### STUDY TEXT
Once all the testing was over, Linda gave Mattie a wonderful gift, a Noah's Arc play set. Mattie loved it and we spent the rest of the afternoon at home playing with it. However, in true Mattie style, Noah wasn't only saving animals two by two. Mattie got out all his plastic bugs, and was saving them and jamming them into the arc. We played for hours with this arc, and then got out the play snakes and frogs that Michael (Ann's son) gave Mattie over the weekend. Each of the frogs had their own island, along with the snakes on our living room rug. I snapped a picture of Mattie surrounded by Legos, frogs, and snakes!
When Peter arrived home, Mattie was happy to see him. We had dinner together, and we want to thank Honey for a wonderful and very generous dinner! Thank you for the balloons and toy car too! We appreciate all your continued support.
This evening, I decided to do laundry, which is not an easy task at our complex. Because our machines are located on a different floor. In order to get to the machines, I have to literally walk outside. Our weather in DC is back to being hot and humid, which is my FAVORITE time of year. I love heat, and as I was walking outside I saw things lighting up. It was the first time I saw fireflies for the season. Somehow seeing these creatures brought a smile to my face. I rarely go outside these days, since Mattie prefers being inside, so doing chores forces me outside. Fireflies remind me of summer nights when I was a child, and it is funny how certain sights and sounds can take you back in time. When I came back inside, I wanted Mattie to come outside to see and enjoy the light show, but he wasn't interested.

### DATA EXTRACTS
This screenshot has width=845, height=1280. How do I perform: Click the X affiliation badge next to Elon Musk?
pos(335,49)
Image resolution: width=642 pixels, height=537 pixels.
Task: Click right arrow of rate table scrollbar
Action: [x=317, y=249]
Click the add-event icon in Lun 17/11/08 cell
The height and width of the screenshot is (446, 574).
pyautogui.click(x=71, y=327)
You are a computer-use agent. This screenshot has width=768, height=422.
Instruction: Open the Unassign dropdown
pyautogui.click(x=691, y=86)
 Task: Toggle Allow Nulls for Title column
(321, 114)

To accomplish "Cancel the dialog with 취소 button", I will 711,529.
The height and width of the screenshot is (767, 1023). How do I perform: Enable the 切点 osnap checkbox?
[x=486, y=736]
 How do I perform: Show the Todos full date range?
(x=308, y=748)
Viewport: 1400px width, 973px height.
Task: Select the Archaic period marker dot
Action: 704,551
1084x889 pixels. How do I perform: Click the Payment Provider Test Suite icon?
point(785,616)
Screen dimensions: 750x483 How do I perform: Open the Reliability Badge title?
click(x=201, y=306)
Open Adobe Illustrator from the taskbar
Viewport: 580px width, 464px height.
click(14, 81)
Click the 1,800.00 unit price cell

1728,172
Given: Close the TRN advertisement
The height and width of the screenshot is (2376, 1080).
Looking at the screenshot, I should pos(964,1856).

### EXERCISES TO COMPLETE
[1] Decide whether each statement agrees with the text about Mattie's day. Answer yes or no and quote the words from the text that decide it.
(a) Linda gave Mattie a Noah's Arc play set.
(b) The laundry machines are on the same floor as the narrator's home.
(c) Mattie came outside to watch the fireflies.
[2] List every person named in the text about Mattie's day.
[3] Carry on the text about Mattie's day from its last sentence, in the same voice.

### RESPONSES IN ORDER
[1]
(a) Yes: "Linda gave Mattie a wonderful gift, a Noah's Arc play set."
(b) No: "our machines are located on a different floor."
(c) No: "he wasn't interested."

[2] Linda, Mattie, Michael, Ann, Peter, Honey

[3]
As we head into Tuesday, we are going back to clinic for an infusion of MTP-PE. I can't wait to see what reaction we get this time. No infusion reaction is ever the same. I don't do too well with lack of consistency!
I end tonight's posting with a message from my friend, Charlie. Charlie wrote, "Wow, what a wonderful Saturday night and Sunday for all of you. I am so glad that the sleepover went well. This was an amazing gift from Ann and definitely reflects Mattie's trust in her, the great job you've done to reestablish his independence and Mattie's own resiliency. I can hear both the happiness and the sadness in the blog, the first because you are happy Mattie got to enjoy this weekend with friends and that things are the way they should be; the sadness as we move forward toward the surgery that will turn things back (hopefully temporarily) and make Mattie once again a patient and very dependent. Every time I read or write "doing normal things" I am saddened that we have to identify what every healthy child gets to do on a regular day as something outside the scope of Mattie's "regular schedule." I hope we get to a place where these outings are no longer "special" but just part of Mattie's everyday life."